Principle 4: Request Structured Output

Asking AI to produce output in a specific structure - a table, a numbered list, a rubric format, a lesson plan template - dramatically improves usability. Unstructured prose from an AI is harder to evaluate and harder to integrate into your workflow than structured output.

For example, when generating differentiated reading materials, I now request output in a table format:

"Create a three-column table. Column 1: key vocabulary terms from the passage. Column 2: definition at grade level. Column 3: a simplified definition for emerging readers. Include 10 terms."

This structured output is immediately usable in my classroom without additional formatting work.

Principle 5: Build in Verification Checkpoints

Any prompt used for educational content generation should include a built-in accuracy check. I routinely add phrases like "For each factual claim, indicate your confidence level" or "Flag any statements where current scientific consensus is debated."

These additions do not guarantee accuracy - the model may still fabricate information confidently - but they produce outputs that are more transparent about uncertainty. This is especially important when generating content for subjects where nuance matters, such as history, social studies, and science.

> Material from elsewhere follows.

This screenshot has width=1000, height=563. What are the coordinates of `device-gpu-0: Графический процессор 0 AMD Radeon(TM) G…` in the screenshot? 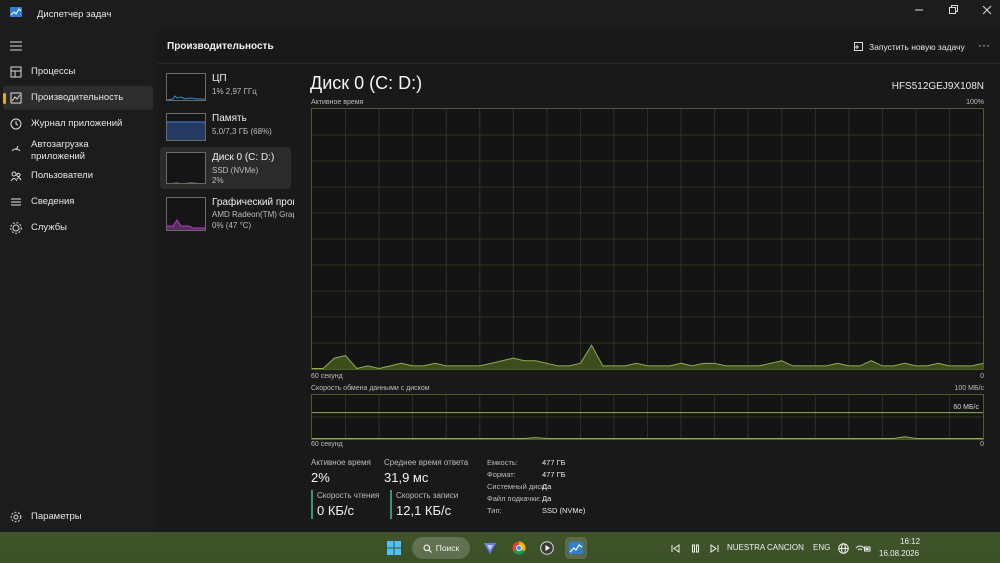 It's located at (227, 216).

Prompt Engineering as a Student Skill

Everything I have described so far frames prompt engineering as a teacher skill. But I am increasingly convinced it should also be a student skill - taught explicitly as part of digital literacy instruction.

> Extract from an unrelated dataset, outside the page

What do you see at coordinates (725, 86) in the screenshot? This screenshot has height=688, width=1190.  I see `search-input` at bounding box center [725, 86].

The ability to formulate clear, specific, contextually rich questions is a higher-order cognitive skill. It requires the questioner to understand what they already know, what they need to find out, and how to communicate that gap precisely. These are exactly the metacognitive capabilities we want students to develop.

When I have students practice prompt engineering, I see them engaging in exactly the kind of thinking we value: they clarify their objectives, they specify their constraints, they evaluate outputs critically, and they iterate toward better results. The AI is the medium, but the cognitive work is entirely human.

A Word About AI Literacy More Broadly

Prompt engineering is one component of a broader AI literacy that I believe should be woven into K-12 education at every level. Students need to understand not just how to use AI tools effectively, but how these tools work at a conceptual level - what training data is, what a language model predicts, why AI systems exhibit biases, and what the difference is between generating plausible text and knowing something to be true.

As a newly certified Google for Education Trainer and Coach, I am now in a position to deliver professional development on these topics to other educators. The hunger for this training is extraordinary. Every workshop I have been involved with fills immediately. Teachers know they need these skills; what they lack is structured guidance and practical frameworks.

Prompt engineering provides an accessible entry point. It is immediately practical, it produces visible results, and it naturally leads to deeper questions about AI literacy, critical thinking, and the evolving relationship between human cognition and machine capability.

The teachers who master this skill now will not just be better users of current AI tools. They will be better prepared for whatever comes next.

Dr. Janette Camacho is a K-12 educator with 28+ years of classroom experience, a Google Certified Educator (Level 1 & 2), Google for Education Certified Trainer and Coach, Adobe Creative Educator, and Apple Teacher. She provides professional development on AI integration and digital literacy for K-12 educators.